**What the exercise asks**
Your answer must be an exact copy of the records below.

**Records from a dataset**
━━━━━━━━━━
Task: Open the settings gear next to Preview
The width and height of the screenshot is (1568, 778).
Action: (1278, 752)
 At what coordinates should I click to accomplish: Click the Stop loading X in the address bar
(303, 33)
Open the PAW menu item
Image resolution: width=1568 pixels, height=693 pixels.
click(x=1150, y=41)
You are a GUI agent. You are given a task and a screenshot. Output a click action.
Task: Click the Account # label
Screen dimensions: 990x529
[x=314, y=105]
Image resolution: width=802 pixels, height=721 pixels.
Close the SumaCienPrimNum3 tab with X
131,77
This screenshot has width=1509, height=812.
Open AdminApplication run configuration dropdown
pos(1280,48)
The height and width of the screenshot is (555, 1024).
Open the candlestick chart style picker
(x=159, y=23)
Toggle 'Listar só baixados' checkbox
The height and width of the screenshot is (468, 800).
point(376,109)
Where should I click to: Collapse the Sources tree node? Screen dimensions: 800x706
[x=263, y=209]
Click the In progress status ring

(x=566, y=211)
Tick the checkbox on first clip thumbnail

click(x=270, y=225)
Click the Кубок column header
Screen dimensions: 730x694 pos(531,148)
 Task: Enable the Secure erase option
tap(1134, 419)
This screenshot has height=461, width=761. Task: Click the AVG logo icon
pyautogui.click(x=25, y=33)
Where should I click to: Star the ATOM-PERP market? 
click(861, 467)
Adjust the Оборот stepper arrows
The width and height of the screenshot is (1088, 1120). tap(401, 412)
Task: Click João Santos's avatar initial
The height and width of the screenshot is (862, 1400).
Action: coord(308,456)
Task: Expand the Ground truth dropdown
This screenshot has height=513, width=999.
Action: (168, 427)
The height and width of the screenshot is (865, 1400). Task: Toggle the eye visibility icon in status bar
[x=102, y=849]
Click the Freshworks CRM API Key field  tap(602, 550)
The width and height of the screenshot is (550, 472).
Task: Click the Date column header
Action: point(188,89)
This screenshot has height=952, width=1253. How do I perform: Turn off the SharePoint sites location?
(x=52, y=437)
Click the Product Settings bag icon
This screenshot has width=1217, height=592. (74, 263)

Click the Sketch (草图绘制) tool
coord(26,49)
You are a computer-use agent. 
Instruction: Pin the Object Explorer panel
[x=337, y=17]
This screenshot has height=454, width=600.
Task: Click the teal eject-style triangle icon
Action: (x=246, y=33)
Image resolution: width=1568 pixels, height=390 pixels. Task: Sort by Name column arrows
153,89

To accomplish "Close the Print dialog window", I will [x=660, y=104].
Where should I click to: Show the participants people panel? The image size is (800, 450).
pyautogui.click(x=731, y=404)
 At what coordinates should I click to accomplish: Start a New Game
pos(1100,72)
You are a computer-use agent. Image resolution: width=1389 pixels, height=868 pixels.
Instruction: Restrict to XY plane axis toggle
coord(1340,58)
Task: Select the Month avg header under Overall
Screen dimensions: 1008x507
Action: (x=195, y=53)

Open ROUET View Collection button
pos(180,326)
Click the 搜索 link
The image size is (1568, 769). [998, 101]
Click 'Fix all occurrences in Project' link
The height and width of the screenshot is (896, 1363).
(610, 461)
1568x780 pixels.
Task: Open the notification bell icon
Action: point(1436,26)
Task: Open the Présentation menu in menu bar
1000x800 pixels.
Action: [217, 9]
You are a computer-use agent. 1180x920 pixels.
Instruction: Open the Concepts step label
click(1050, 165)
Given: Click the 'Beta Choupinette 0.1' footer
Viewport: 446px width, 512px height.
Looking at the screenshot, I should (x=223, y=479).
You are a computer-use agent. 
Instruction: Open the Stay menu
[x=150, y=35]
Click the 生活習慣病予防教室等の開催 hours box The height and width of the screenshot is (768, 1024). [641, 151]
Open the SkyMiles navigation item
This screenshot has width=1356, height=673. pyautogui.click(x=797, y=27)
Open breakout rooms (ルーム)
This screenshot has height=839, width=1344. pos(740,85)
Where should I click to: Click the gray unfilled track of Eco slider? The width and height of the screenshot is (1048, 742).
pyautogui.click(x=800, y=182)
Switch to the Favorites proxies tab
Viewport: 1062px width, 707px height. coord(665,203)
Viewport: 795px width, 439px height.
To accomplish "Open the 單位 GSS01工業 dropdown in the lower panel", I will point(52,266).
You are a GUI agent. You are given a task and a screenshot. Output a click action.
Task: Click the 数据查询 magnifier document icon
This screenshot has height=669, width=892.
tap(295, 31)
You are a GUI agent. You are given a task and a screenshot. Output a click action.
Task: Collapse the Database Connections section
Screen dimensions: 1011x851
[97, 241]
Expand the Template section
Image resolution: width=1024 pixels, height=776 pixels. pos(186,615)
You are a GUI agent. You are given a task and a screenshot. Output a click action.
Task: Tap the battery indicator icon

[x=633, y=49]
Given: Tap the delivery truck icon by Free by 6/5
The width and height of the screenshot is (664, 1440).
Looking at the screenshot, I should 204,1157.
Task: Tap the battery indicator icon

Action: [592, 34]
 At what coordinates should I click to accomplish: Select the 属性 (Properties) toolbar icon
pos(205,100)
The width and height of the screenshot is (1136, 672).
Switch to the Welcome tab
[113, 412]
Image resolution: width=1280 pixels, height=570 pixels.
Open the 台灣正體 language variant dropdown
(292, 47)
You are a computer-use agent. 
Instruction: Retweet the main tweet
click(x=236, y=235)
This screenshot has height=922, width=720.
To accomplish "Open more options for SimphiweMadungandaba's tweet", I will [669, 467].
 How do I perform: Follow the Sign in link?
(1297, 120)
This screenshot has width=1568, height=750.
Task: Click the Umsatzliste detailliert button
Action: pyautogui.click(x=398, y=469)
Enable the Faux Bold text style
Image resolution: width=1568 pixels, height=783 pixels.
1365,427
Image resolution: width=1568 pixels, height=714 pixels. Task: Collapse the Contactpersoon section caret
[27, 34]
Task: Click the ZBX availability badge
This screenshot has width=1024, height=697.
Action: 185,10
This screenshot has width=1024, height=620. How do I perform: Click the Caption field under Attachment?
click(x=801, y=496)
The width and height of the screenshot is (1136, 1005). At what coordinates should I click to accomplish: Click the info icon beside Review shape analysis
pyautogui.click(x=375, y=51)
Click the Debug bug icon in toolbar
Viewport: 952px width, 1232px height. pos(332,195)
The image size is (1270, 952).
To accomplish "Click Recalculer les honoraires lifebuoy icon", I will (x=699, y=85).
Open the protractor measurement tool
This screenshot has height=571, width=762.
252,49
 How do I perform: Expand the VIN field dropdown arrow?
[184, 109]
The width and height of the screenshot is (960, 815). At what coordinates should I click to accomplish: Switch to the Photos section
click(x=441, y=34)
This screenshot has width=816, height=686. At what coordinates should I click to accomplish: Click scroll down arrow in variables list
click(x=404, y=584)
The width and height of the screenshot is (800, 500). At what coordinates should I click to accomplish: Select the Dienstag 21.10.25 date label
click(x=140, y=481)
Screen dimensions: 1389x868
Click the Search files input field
━━━━━━━━━━
**Answer to this task**
Task: Open the settings gear next to Preview
The width and height of the screenshot is (1568, 778).
Action: (1278, 752)
 At what coordinates should I click to accomplish: Click the Stop loading X in the address bar
(303, 33)
Open the PAW menu item
Image resolution: width=1568 pixels, height=693 pixels.
click(x=1150, y=41)
You are a GUI agent. You are given a task and a screenshot. Output a click action.
Task: Click the Account # label
Screen dimensions: 990x529
[x=314, y=105]
Image resolution: width=802 pixels, height=721 pixels.
Close the SumaCienPrimNum3 tab with X
131,77
This screenshot has width=1509, height=812.
Open AdminApplication run configuration dropdown
pos(1280,48)
The height and width of the screenshot is (555, 1024).
Open the candlestick chart style picker
(x=159, y=23)
Toggle 'Listar só baixados' checkbox
The height and width of the screenshot is (468, 800).
point(376,109)
Where should I click to: Collapse the Sources tree node? Screen dimensions: 800x706
[x=263, y=209]
Click the In progress status ring

(x=566, y=211)
Tick the checkbox on first clip thumbnail

click(x=270, y=225)
Click the Кубок column header
Screen dimensions: 730x694 pos(531,148)
 Task: Enable the Secure erase option
tap(1134, 419)
This screenshot has height=461, width=761. Task: Click the AVG logo icon
pyautogui.click(x=25, y=33)
Where should I click to: Star the ATOM-PERP market? 
click(861, 467)
Adjust the Оборот stepper arrows
The width and height of the screenshot is (1088, 1120). tap(401, 412)
Task: Click João Santos's avatar initial
The height and width of the screenshot is (862, 1400).
Action: coord(308,456)
Task: Expand the Ground truth dropdown
This screenshot has height=513, width=999.
Action: (168, 427)
The height and width of the screenshot is (865, 1400). Task: Toggle the eye visibility icon in status bar
[x=102, y=849]
Click the Freshworks CRM API Key field  tap(602, 550)
The width and height of the screenshot is (550, 472).
Task: Click the Date column header
Action: point(188,89)
This screenshot has height=952, width=1253. How do I perform: Turn off the SharePoint sites location?
(x=52, y=437)
Click the Product Settings bag icon
This screenshot has width=1217, height=592. (74, 263)

Click the Sketch (草图绘制) tool
coord(26,49)
You are a computer-use agent. 
Instruction: Pin the Object Explorer panel
[x=337, y=17]
This screenshot has height=454, width=600.
Task: Click the teal eject-style triangle icon
Action: (x=246, y=33)
Image resolution: width=1568 pixels, height=390 pixels. Task: Sort by Name column arrows
153,89

To accomplish "Close the Print dialog window", I will [x=660, y=104].
Where should I click to: Show the participants people panel? The image size is (800, 450).
pyautogui.click(x=731, y=404)
 At what coordinates should I click to accomplish: Start a New Game
pos(1100,72)
You are a computer-use agent. Image resolution: width=1389 pixels, height=868 pixels.
Instruction: Restrict to XY plane axis toggle
coord(1340,58)
Task: Select the Month avg header under Overall
Screen dimensions: 1008x507
Action: (x=195, y=53)

Open ROUET View Collection button
pos(180,326)
Click the 搜索 link
The image size is (1568, 769). [998, 101]
Click 'Fix all occurrences in Project' link
The height and width of the screenshot is (896, 1363).
(610, 461)
1568x780 pixels.
Task: Open the notification bell icon
Action: point(1436,26)
Task: Open the Présentation menu in menu bar
1000x800 pixels.
Action: [217, 9]
You are a computer-use agent. 1180x920 pixels.
Instruction: Open the Concepts step label
click(1050, 165)
Given: Click the 'Beta Choupinette 0.1' footer
Viewport: 446px width, 512px height.
Looking at the screenshot, I should (x=223, y=479).
You are a computer-use agent. 
Instruction: Open the Stay menu
[x=150, y=35]
Click the 生活習慣病予防教室等の開催 hours box The height and width of the screenshot is (768, 1024). [641, 151]
Open the SkyMiles navigation item
This screenshot has width=1356, height=673. pyautogui.click(x=797, y=27)
Open breakout rooms (ルーム)
This screenshot has height=839, width=1344. pos(740,85)
Where should I click to: Click the gray unfilled track of Eco slider? The width and height of the screenshot is (1048, 742).
pyautogui.click(x=800, y=182)
Switch to the Favorites proxies tab
Viewport: 1062px width, 707px height. coord(665,203)
Viewport: 795px width, 439px height.
To accomplish "Open the 單位 GSS01工業 dropdown in the lower panel", I will point(52,266).
You are a GUI agent. You are given a task and a screenshot. Output a click action.
Task: Click the 数据查询 magnifier document icon
This screenshot has height=669, width=892.
tap(295, 31)
You are a GUI agent. You are given a task and a screenshot. Output a click action.
Task: Collapse the Database Connections section
Screen dimensions: 1011x851
[97, 241]
Expand the Template section
Image resolution: width=1024 pixels, height=776 pixels. pos(186,615)
You are a GUI agent. You are given a task and a screenshot. Output a click action.
Task: Tap the battery indicator icon

[x=633, y=49]
Given: Tap the delivery truck icon by Free by 6/5
The width and height of the screenshot is (664, 1440).
Looking at the screenshot, I should 204,1157.
Task: Tap the battery indicator icon

Action: [592, 34]
 At what coordinates should I click to accomplish: Select the 属性 (Properties) toolbar icon
pos(205,100)
The width and height of the screenshot is (1136, 672).
Switch to the Welcome tab
[113, 412]
Image resolution: width=1280 pixels, height=570 pixels.
Open the 台灣正體 language variant dropdown
(292, 47)
You are a computer-use agent. 
Instruction: Retweet the main tweet
click(x=236, y=235)
This screenshot has height=922, width=720.
To accomplish "Open more options for SimphiweMadungandaba's tweet", I will [669, 467].
 How do I perform: Follow the Sign in link?
(1297, 120)
This screenshot has width=1568, height=750.
Task: Click the Umsatzliste detailliert button
Action: pyautogui.click(x=398, y=469)
Enable the Faux Bold text style
Image resolution: width=1568 pixels, height=783 pixels.
1365,427
Image resolution: width=1568 pixels, height=714 pixels. Task: Collapse the Contactpersoon section caret
[27, 34]
Task: Click the ZBX availability badge
This screenshot has width=1024, height=697.
Action: 185,10
This screenshot has width=1024, height=620. How do I perform: Click the Caption field under Attachment?
click(x=801, y=496)
The width and height of the screenshot is (1136, 1005). At what coordinates should I click to accomplish: Click the info icon beside Review shape analysis
pyautogui.click(x=375, y=51)
Click the Debug bug icon in toolbar
Viewport: 952px width, 1232px height. pos(332,195)
The image size is (1270, 952).
To accomplish "Click Recalculer les honoraires lifebuoy icon", I will (x=699, y=85).
Open the protractor measurement tool
This screenshot has height=571, width=762.
252,49
 How do I perform: Expand the VIN field dropdown arrow?
[184, 109]
The width and height of the screenshot is (960, 815). At what coordinates should I click to accomplish: Switch to the Photos section
click(x=441, y=34)
This screenshot has width=816, height=686. At what coordinates should I click to accomplish: Click scroll down arrow in variables list
click(x=404, y=584)
The width and height of the screenshot is (800, 500). At what coordinates should I click to accomplish: Select the Dienstag 21.10.25 date label
click(x=140, y=481)
Screen dimensions: 1389x868
Click the Search files input field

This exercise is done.